I flew to Istanbul out of JFK Airport in New York and had a five hour layover at Ataturk. Turkish Airlines has really come a long way in terms of service and amenities. Their planes are new and the service, food, and overall experience is comparable to Western European carriers. Once in Istanbul, I headed to the Turkish Airlines lounge, which was the finest Star Alliance lounge I've ever visited. After walking in, there was a billiard room with a large pool table and shelves with a variety of coffee table books.
Walking onward, the main lounge area had a great selection of comfortable seats. From relaxing chairs and couches to café style tables, the seating arrangement was suitable to everyone. A self playing piano adorned the middle of the space. The lounge featured hot food cooked to order, and several bar stations with beer, wine, and soft drinks. International newspapers were plentiful and flat screen televisions relayed the day's news.
After relaxing for a few hours, I started walking to the boarding area. I was a bit nervous when the Turkish Airlines representative said that she would be checking passports and visas. Although I could have gotten a visa at the Kyrgyz consulate in New York, I was traveling and couldn't leave my passport overnight. Luckily, Kyrgyzstan permits travelers from the United States and most Western European countries the opportunity to purchase visas at Manas Airport.
When I approached the Turkish Airlines representative, she gave me a bewildered look as I told her I planned to get my visa at Manas. "Good luck with that," she said as she typed a text message to her colleague. "What are you talking about," I responded. "The Kyrgyz consulate website says that I can get a visa at Manas Airport?" "Fine," she huffed, as she dismissively handed my passport back to me. I was a bit puzzled, but boarded the flight as planned.
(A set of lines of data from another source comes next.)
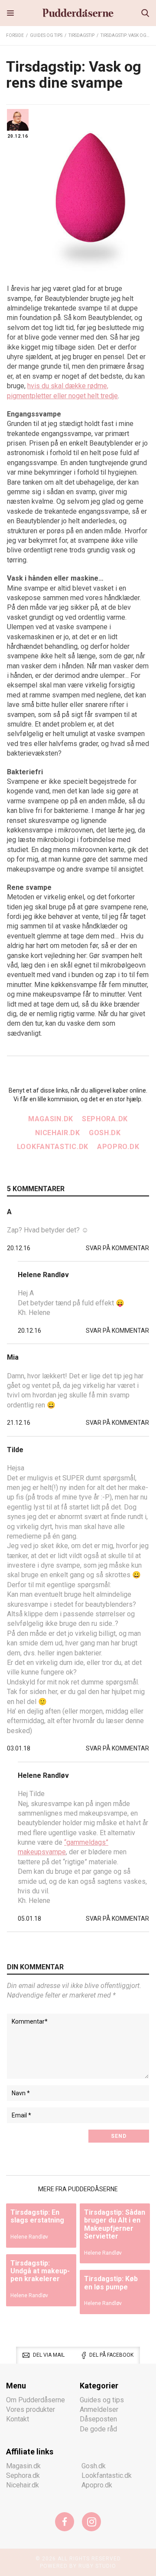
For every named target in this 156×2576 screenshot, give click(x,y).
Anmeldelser (99, 2409)
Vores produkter (30, 2409)
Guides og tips (46, 35)
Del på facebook (111, 2355)
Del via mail (49, 2355)
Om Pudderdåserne (35, 2399)
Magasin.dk (50, 1119)
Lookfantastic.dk (52, 1147)
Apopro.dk (118, 1147)
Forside (15, 35)
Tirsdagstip (81, 35)
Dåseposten (98, 2419)
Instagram (91, 2521)
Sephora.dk (105, 1119)
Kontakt (17, 2419)
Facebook (64, 2521)
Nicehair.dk (57, 1133)
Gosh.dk (105, 1133)
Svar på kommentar (117, 1248)
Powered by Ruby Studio (78, 2566)
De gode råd (98, 2428)
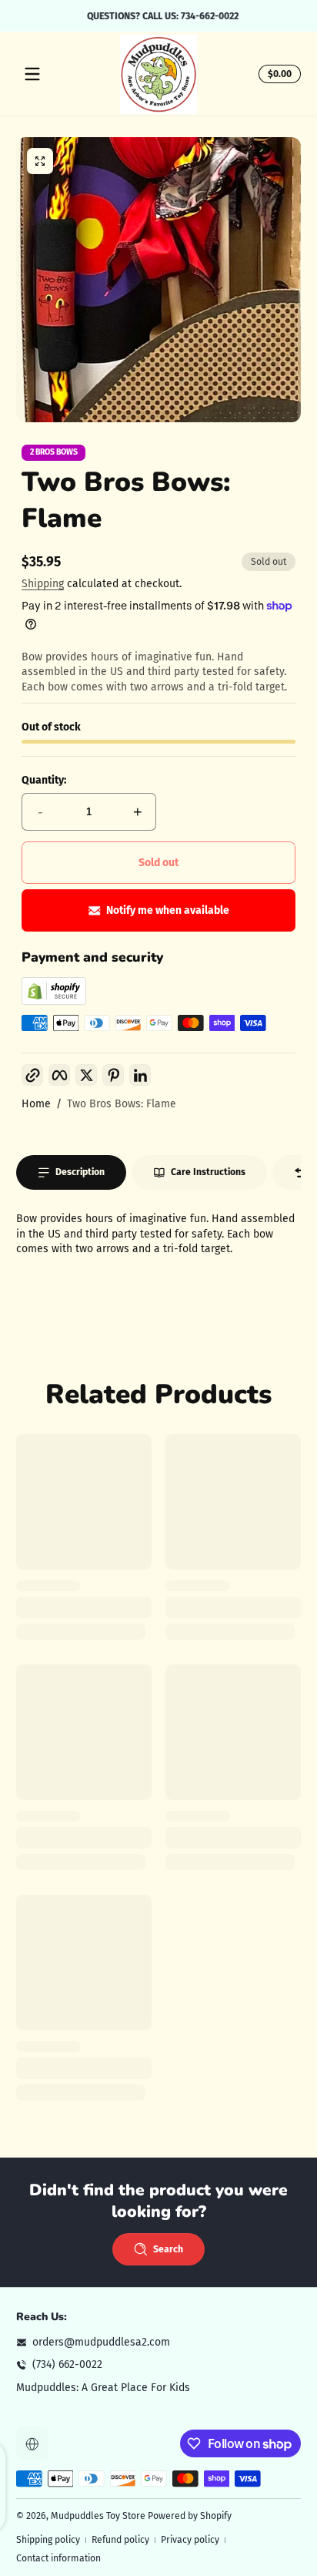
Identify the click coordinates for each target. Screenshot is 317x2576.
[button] (277, 74)
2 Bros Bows (54, 452)
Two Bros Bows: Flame (121, 1103)
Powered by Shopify (190, 2516)
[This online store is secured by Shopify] (54, 1002)
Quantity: (44, 780)
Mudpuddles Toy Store (98, 2516)
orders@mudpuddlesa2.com (101, 2342)
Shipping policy (48, 2539)
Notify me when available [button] (167, 910)
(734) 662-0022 (67, 2364)
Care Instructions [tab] (208, 1172)
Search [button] (168, 2249)
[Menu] (32, 74)
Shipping (43, 583)
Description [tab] (80, 1172)
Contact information (58, 2558)
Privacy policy (190, 2539)
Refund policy (120, 2539)
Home (36, 1103)
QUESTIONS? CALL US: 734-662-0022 (159, 15)
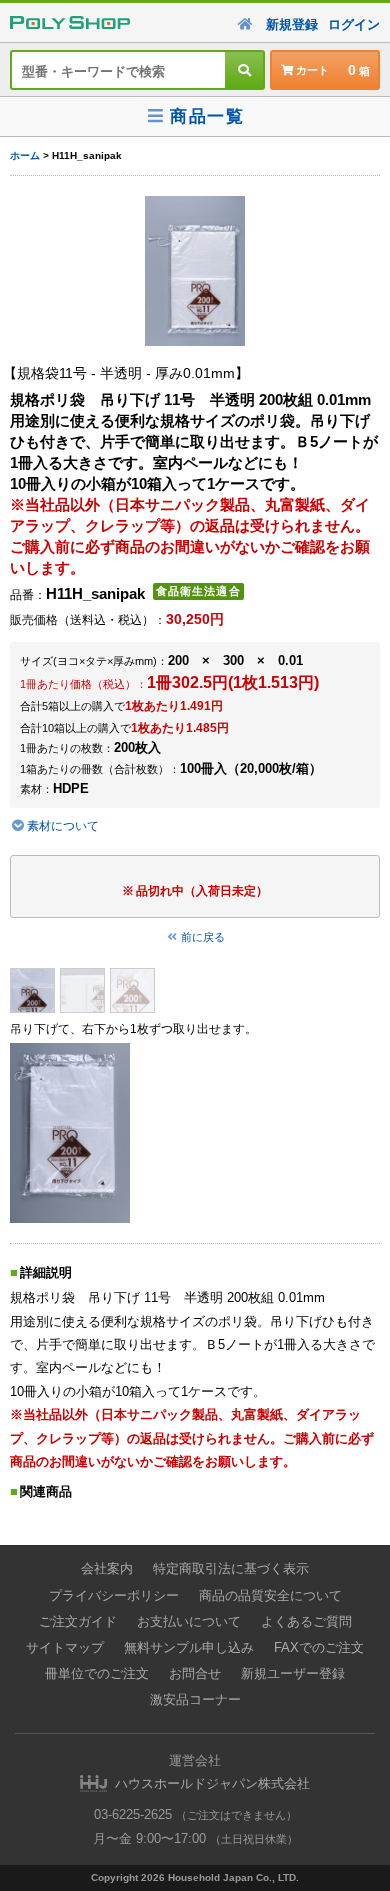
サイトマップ (65, 1647)
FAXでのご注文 (319, 1647)
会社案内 (107, 1568)
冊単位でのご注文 (97, 1673)
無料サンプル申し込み (189, 1647)
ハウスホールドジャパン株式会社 (212, 1783)
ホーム (25, 155)
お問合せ (195, 1673)
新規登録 (292, 24)
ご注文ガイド (78, 1621)
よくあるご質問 (306, 1621)
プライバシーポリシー (114, 1595)
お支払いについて (189, 1621)
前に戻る (203, 937)
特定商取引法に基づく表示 (231, 1568)
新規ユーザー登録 (293, 1673)
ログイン (354, 24)
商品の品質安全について (270, 1595)
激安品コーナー (195, 1699)
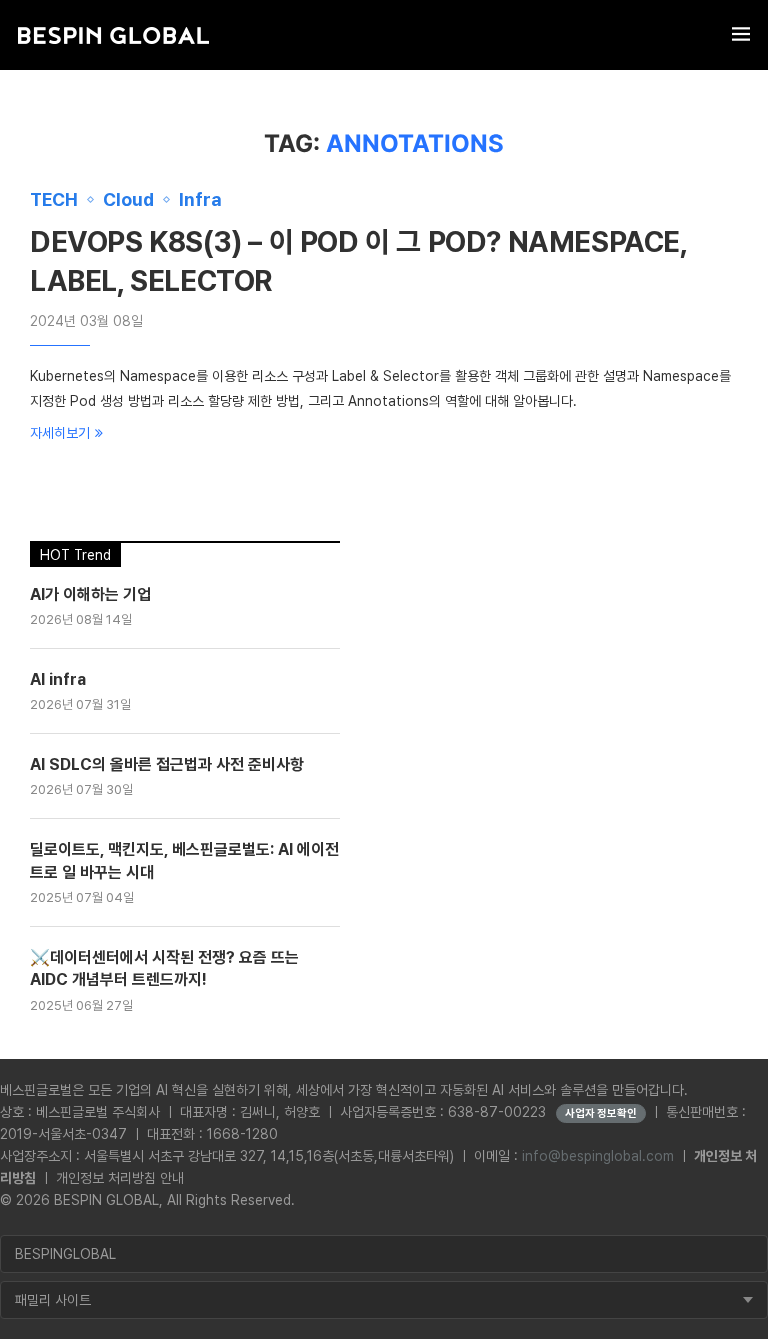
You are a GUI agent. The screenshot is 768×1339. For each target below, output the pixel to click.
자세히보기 (60, 433)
In my past travels to Kyrgyzstan, I never had problems getting into the country. However, this was the first time I opted to purchase a visa at the airport, after I had arrived.
The flight to Bishkek was mostly Kyrgyz citizens returning from shopping junkets in Istanbul. There were a few American servicemen going to Manas Airbase, and a group of Dutch men going on a hunting trip in the Kyrgyz backwoods. I slept most of the flight, but was awakened by the rough landing at Manas Airport. Bishkek landings are always bumpy, given the coarse condition of the runway.
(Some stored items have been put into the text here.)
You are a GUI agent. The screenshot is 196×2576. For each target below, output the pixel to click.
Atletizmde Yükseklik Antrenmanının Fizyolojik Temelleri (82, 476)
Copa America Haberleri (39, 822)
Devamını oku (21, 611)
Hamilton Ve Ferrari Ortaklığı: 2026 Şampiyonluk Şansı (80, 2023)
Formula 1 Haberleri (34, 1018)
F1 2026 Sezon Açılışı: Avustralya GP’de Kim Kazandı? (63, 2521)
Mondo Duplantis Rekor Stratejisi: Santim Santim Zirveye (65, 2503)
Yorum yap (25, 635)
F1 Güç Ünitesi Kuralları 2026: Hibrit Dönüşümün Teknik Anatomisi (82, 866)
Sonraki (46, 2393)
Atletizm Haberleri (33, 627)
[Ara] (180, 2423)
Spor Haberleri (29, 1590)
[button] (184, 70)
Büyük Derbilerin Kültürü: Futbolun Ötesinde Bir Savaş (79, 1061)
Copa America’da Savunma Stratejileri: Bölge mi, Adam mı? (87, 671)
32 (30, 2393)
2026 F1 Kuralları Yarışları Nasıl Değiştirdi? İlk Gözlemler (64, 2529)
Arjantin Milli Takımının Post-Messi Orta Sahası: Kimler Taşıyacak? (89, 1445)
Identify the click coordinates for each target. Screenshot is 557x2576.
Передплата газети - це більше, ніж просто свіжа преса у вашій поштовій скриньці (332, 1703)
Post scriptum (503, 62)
Upon exiting the plane, three Kyrgyz police officers were waiting, eyeing the passengers. Although they have always been very helpful to me personally, the tall Soviet style hats make them look intimidating. I walked into the immigration area and was relieved to find a woman working at the visa window. During the flight, I wondered if I would be able to purchase a visa at landing (3AM) or if I would have to wait until normal business hours, the next day. As I approached, I took a visa application and filled out basic biographical information. When I finished, I handed the application to the visa woman with my passport. I was shocked when she returned me my passport in less than 3 minutes. I paid the fee of $70 and was on my way to the immigration officer. He proceeded to look at the visa, and then look at some of the other stamps in my passport. I could tell that he wanted to know why I traveled so much, but his English was limited. He stamped my visa, and handed me my passport without incident. While I've never personally had an issue at Manas, I know colleagues who have had problems getting into Kyrgyzstan. I've heard these problems can generally be sorted out with an extra payment, but this ambiguity remains a concern to people traveling to Kyrgyzstan.
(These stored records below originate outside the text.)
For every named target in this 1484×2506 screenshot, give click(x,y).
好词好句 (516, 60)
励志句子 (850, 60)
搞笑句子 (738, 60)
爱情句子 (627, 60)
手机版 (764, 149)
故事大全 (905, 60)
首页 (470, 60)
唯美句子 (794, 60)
After clearing immigration, I walked down a hallway to a Turkish Airlines representative collecting barcoded luggage tracking stickers. At JFK, they stuck the luggage tracking sticker on the ticket stub of my JFK-IST boarding pass. I had to dig through my pockets and carryon bag, but eventually I found it. I'm not sure what would have happened if it had been lost. After that, a Kyrgyz customs agent directed certain passengers to put their bags through a scanner. As I walked, he pointed to my small carryon bag. I put it on the belt, and took it out the other side without incident. There was also a metal detector set up, although the passengers weren't required to remove metals or jackets.
That was the last leg of the entry process to Kyrgyzstan. As I walked out into the terminal, throngs of drivers shouted "taxi, taxi." I kept walking as if I knew where I was going, nervously looking for my friend. A minute later, through the hoards of passengers, drivers, and police, my friend emerged. I was in Bishkek without a problem.